**Teks Dokumen**
Hasil Pemilu Belum Rampung, Presiden Afghanistan Lantik Parlemen Baru

Meskipun Kabul masih menunggu hasil pemilu yang diselenggarakan pada Oktober 2018 lalu, Presiden Afghanistan melantik parlemen barunya.

oleh Liputan6.com diperbarui 27 Apr 2019, 12:19 WIB
Diterbitkan 27 Apr 2019, 12:19 WIB
Presiden Afghanistan Ashraf Ghani memyampaikan pidatonya dalam pelantikan anggota parlemen baru di Kabul, Afghanistan, 26 April 2019. (AP)
Presiden Afghanistan Ashraf Ghani memyampaikan pidatonya dalam pelantikan anggota parlemen baru di Kabul, Afghanistan, 26 April 2019. (AP)

Liputan6.com, Kabul - Presiden Afghanistan Ashraf Ghani melantik parlemen baru negara itu pada Jumat 26 April 2019 waktu setempat. Prosesi dilakukan meskipun Kabul masih menunggu hasil pemilu yang diselenggarakan pada Oktober 2018 lalu.

Pemilihan legislatif ketiga sejak tumbangnya pemerintah Taliban pada 2001 diundur hingga tiga tahun karena perselisihan antara kubu Presiden Ghani dan Kepala Eksekutif Afghanistan inkumben, Abdullah Abdullah, yang memperlambat proses reformasi pemilu.

VOA Indonesia, yang dikutip Sabtu (27/4/2019), melaporkan bahwa masa tugas konstitusional parlemen terdahulu berakhir pada tahun 2015. Akan tetapi Ghani mengizinkan masa tugas itu diperpanjang melalui dekret presiden.

Setelah pemilu pada akhirnya diadakan pada Oktober 2018, pengumuman hasilnya ditunda karena kontroversi terkait kejujuran dan transparansi proses tersebut serta tuduhan adanya kecurangan.

Sewaktu berpidato dalam upacara pelantikan, Ghani memuji terpilihnya banyak orang muda, yang ia sebut akan menjaga hak-hak perempuan dan HAM.

Ia juga meminta penetapan tenggat waktu bagi pengumuman hasil dari provinsi Kabul, yang mencakup ibu kota dan distrik-distrik di sekitarnya. Pengumuman di sana tertunda karena badan-badan pemilu berusaha memverifikasi hasil pemilu setelah ada sejumlah besar tuduhan mengenai kecurangan.

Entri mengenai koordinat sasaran
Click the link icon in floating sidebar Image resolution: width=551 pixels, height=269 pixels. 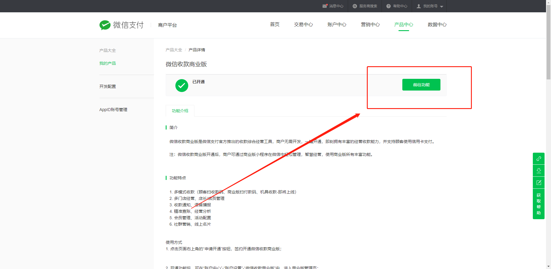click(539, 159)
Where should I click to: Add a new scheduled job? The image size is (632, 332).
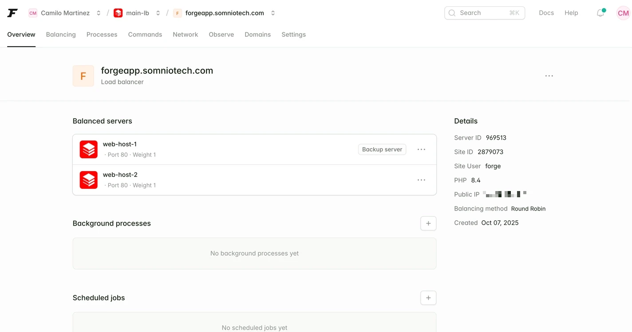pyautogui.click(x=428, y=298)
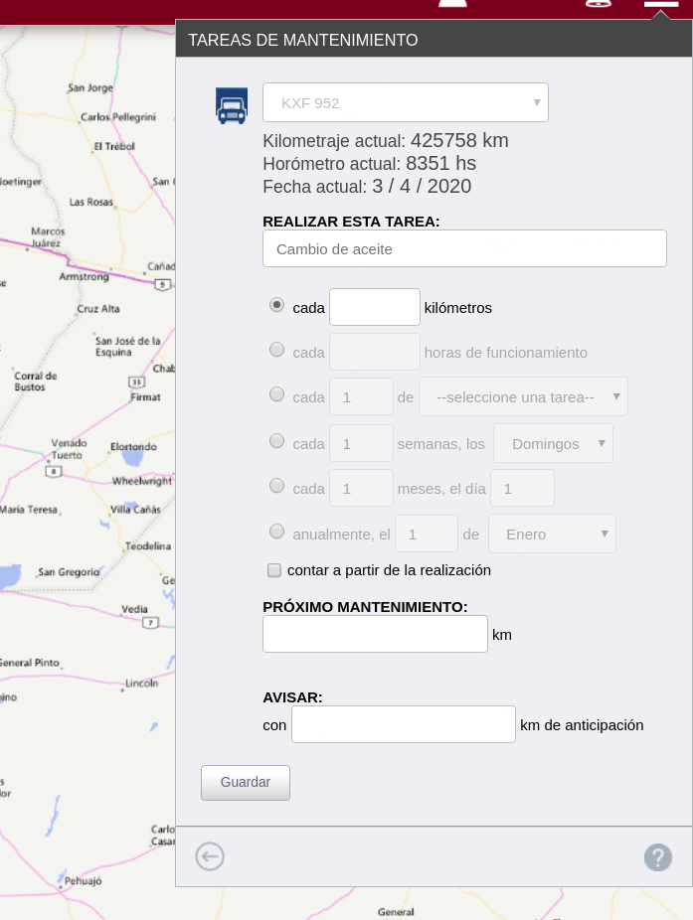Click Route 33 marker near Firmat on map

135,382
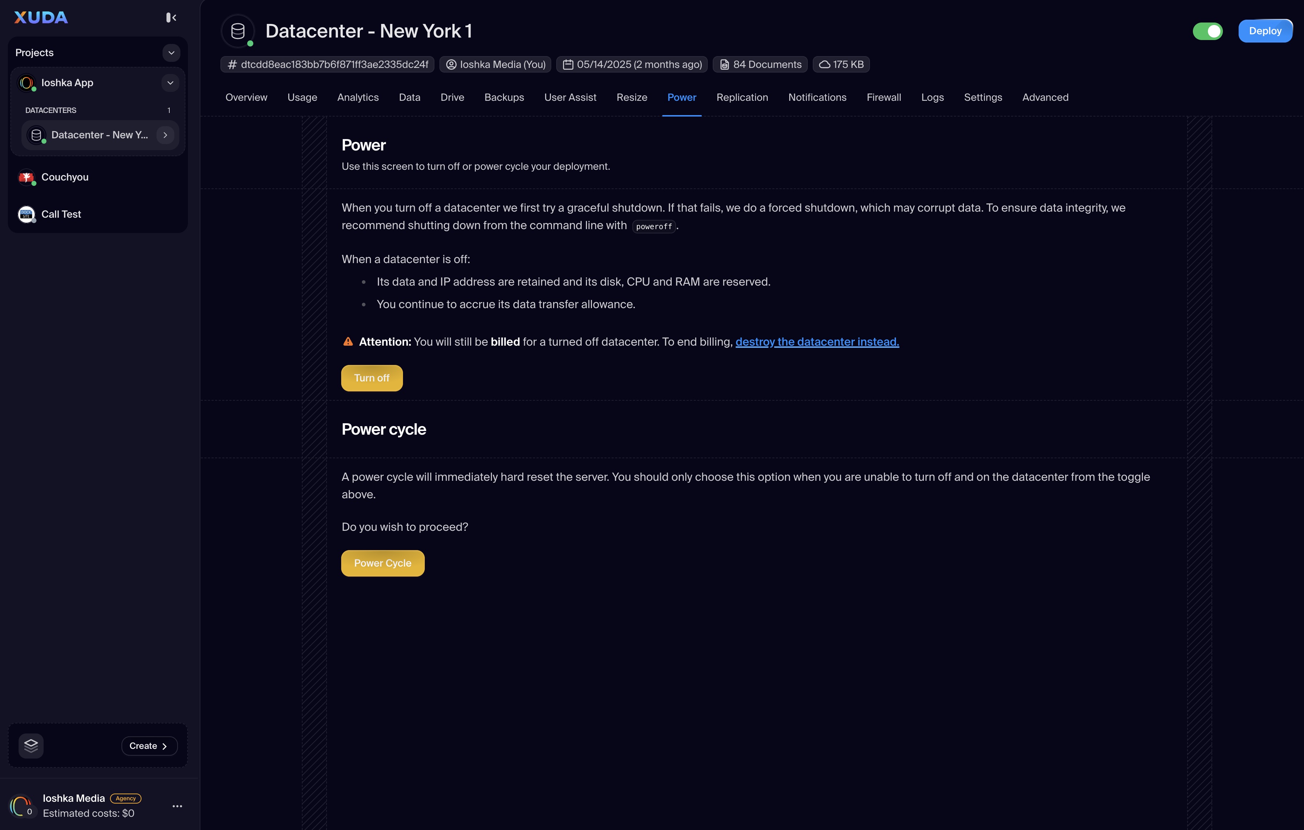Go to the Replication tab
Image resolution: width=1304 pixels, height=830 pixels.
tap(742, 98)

**Uraian Tugas**
Lanjutkan berita tentang pelantikan parlemen baru Afghanistan, dimulai setelah kalimat terakhir yang dimuat. Butir-butir di atas diambil dari sumber yang berbeda.

**Jawaban Latihan**
Menanggapi tuntutan oposisi agar Ghani meletakkan jabatan pada akhir masa jabatannya dan mengizinkan pembentukan pemerintah sementara, presiden mengatakan ia akan melanjutkan posisinya itu hingga pemilu mendatang yang dijadwalkan pada 28 September.

Secara konstitusional, masa jabatan Presiden Afghanistan saat ini, Ghani akan berakhir pada 22 Mei. Akan tetapi pemilihan presiden yang seharusnya diadakan awal tahun ini diundur hingga September mendatang.

 

Harapan Tinggi

Suasana pemilu parlemen Afghanistan 2018 di salah satu tempat pemungutan suara, Sabtu 20 Oktober 2018. Pemungutan suara diperpanjang hingga 21 Oktober 2018 karena sejumlah kendala. (AFP PHOTO)
Suasana pemilu parlemen Afghanistan 2018 di salah satu tempat pemungutan suara, Sabtu 20 Oktober 2018. Pemungutan suara diperpanjang hingga 21 Oktober 2018 karena sejumlah kendala. (AFP PHOTO)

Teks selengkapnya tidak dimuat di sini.